In the listing below, locate the line containing "Given: Open the 754次 31.70% stats box" and the line containing "You are a computer-use agent. Viewport: 982px". Output both of them and every line between, exactly as written, and nothing more.

━━━━━━━━━━

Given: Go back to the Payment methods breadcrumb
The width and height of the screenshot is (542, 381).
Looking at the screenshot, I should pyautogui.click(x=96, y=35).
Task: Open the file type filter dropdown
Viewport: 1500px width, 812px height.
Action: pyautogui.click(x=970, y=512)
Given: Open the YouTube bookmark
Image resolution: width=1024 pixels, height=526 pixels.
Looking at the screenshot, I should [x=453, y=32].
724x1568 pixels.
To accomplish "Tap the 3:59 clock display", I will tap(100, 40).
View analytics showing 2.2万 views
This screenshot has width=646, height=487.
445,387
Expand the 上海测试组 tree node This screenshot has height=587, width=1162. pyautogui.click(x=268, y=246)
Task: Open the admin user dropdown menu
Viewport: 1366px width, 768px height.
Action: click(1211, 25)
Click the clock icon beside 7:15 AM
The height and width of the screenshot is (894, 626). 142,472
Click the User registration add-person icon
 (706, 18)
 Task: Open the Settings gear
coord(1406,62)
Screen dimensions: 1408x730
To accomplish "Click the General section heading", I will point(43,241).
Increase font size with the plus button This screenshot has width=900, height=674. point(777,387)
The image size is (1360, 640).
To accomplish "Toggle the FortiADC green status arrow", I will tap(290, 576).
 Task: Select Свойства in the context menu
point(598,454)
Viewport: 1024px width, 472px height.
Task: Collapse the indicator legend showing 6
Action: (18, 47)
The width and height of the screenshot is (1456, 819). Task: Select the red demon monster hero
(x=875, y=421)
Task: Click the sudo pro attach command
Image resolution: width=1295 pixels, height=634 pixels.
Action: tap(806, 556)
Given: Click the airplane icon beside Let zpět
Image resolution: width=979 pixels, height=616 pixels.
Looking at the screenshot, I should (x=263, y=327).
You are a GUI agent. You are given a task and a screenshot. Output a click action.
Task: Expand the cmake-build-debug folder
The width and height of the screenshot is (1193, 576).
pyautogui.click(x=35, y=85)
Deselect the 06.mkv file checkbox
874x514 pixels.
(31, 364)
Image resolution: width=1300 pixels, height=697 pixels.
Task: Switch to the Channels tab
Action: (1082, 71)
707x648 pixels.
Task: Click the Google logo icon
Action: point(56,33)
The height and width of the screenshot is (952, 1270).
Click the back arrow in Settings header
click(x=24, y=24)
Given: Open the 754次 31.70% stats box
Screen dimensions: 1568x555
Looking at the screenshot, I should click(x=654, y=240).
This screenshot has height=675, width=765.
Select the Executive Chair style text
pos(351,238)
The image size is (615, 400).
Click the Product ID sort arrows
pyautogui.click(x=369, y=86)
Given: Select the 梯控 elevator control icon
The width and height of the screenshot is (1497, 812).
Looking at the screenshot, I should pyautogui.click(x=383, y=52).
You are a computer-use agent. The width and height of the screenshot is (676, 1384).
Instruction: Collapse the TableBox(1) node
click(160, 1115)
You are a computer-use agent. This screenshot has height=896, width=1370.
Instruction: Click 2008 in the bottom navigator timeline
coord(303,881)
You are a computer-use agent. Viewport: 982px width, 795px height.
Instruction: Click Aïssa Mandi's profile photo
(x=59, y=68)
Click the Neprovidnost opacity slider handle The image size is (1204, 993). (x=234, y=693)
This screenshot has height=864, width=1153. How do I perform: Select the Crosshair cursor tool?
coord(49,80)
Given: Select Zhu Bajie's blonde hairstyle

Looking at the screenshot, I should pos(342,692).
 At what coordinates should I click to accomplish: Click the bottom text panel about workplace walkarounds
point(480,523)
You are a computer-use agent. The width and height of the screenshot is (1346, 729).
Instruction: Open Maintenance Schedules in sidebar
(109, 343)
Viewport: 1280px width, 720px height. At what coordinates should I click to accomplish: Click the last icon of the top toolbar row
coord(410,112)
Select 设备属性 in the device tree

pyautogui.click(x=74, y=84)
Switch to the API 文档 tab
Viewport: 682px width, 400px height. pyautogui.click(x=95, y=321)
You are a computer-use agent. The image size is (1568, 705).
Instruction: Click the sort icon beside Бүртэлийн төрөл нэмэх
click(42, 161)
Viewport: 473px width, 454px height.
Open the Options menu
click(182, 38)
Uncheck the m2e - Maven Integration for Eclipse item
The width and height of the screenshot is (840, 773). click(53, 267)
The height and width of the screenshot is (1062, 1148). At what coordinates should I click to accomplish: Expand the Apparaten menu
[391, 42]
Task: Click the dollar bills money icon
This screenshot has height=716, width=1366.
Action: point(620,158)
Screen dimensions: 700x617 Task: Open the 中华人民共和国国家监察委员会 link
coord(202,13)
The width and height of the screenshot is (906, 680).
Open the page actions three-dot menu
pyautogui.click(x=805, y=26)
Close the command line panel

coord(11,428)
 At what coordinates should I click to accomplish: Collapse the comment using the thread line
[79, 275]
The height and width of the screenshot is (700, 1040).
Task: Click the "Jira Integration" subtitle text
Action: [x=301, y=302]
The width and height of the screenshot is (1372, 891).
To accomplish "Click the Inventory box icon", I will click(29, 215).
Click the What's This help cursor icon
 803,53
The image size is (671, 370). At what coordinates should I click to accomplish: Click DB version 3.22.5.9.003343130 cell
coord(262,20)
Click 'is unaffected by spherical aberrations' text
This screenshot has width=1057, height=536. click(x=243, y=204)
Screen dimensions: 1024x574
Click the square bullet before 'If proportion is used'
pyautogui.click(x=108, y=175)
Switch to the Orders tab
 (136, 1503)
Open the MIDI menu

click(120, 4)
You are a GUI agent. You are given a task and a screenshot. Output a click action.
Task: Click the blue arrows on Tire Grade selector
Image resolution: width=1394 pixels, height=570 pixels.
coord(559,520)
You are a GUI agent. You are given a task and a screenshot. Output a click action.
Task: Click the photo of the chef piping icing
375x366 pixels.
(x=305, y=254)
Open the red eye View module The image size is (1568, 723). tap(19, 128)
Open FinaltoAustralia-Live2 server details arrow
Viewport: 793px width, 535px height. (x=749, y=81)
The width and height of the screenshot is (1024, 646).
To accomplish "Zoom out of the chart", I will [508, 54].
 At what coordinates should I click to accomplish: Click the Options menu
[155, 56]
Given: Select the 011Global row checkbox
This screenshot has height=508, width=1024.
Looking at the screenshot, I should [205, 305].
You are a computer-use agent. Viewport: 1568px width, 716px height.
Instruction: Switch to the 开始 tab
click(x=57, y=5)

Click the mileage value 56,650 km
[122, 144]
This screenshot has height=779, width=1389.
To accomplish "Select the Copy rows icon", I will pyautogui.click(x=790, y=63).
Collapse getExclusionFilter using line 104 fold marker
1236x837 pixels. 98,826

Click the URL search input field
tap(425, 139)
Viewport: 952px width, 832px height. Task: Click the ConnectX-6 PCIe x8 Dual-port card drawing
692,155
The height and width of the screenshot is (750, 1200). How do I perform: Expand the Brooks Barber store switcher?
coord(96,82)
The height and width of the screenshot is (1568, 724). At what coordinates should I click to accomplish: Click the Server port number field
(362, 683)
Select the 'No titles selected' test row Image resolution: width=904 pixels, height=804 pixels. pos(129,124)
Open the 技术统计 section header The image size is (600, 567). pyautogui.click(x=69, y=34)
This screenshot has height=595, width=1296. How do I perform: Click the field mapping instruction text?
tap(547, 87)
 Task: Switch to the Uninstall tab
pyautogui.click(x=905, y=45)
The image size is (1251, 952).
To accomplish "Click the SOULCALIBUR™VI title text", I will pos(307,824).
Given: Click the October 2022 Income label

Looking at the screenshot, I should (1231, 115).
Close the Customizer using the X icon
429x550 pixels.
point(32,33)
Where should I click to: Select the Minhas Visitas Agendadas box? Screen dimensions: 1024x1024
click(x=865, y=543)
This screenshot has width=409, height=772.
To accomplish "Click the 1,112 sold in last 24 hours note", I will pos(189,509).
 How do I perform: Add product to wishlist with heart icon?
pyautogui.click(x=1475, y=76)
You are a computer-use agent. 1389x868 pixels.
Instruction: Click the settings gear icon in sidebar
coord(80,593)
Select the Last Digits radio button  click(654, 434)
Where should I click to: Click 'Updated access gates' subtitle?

━━━━━━━━━━

* **Completed task**
Given: Open the 754次 31.70% stats box
Screen dimensions: 1568x555
Looking at the screenshot, I should click(x=654, y=240).
This screenshot has height=675, width=765.
Select the Executive Chair style text
pos(351,238)
The image size is (615, 400).
Click the Product ID sort arrows
pyautogui.click(x=369, y=86)
Given: Select the 梯控 elevator control icon
The width and height of the screenshot is (1497, 812).
Looking at the screenshot, I should pyautogui.click(x=383, y=52).
You are a computer-use agent. The width and height of the screenshot is (676, 1384).
Instruction: Collapse the TableBox(1) node
click(160, 1115)
You are a computer-use agent. This screenshot has height=896, width=1370.
Instruction: Click 2008 in the bottom navigator timeline
coord(303,881)
You are a computer-use agent. Viewport: 982px width, 795px height.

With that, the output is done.